Problem to work on> List every four-digit year given in the text below about the First Parish Church in Duxbury.

Excerpted text>
The First Parish Church is a historic Unitarian Universalist (formerly Congregationalist) church at Tremont and Depot Streets in Duxbury, Massachusetts.  First Parish Church is currently a member congregation of the Unitarian Universalist Association.

History 
The original Duxbury congregation was founded in 1632 by Elder William Brewster as a Christian Separatist church with early members coming from the First Parish Church in Plymouth, the oldest church in New England. In the beginning, the church likely met in congregants' homes until the first meeting house was built near what is today known as Miles Standish Burial Ground.  The Duxbury congregation became a parish church of Massachusetts' Congregationalist state church.  A schism developed at the turn of the 19th century, when much of the congregation adopted Unitarianism along with many of the other state churches in Massachusetts. State churches were officially disaffiliated with the Massachusetts government in 1834. The current church building was constructed in 1840. The building was added to the National Register of Historic Places in 1978.

Data extract>
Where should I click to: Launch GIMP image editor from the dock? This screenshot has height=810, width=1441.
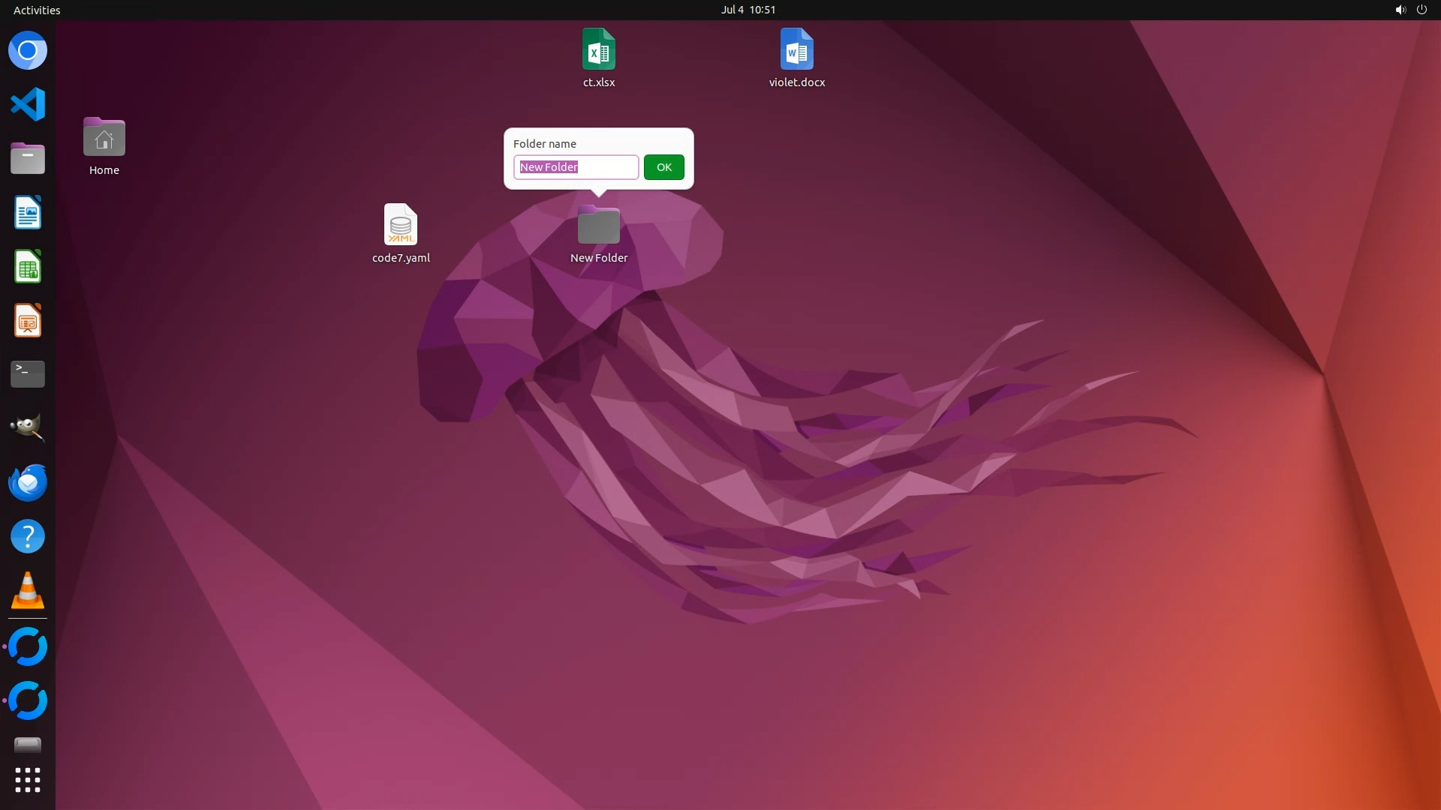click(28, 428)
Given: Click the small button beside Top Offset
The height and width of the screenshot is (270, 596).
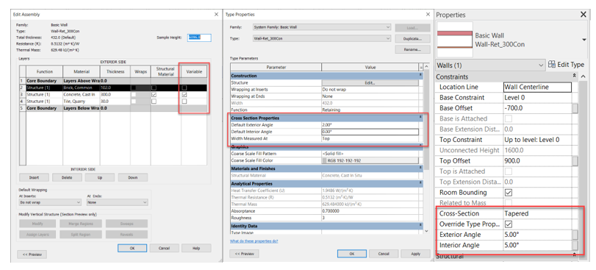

Task result> 1632, 1834, 1840, 1978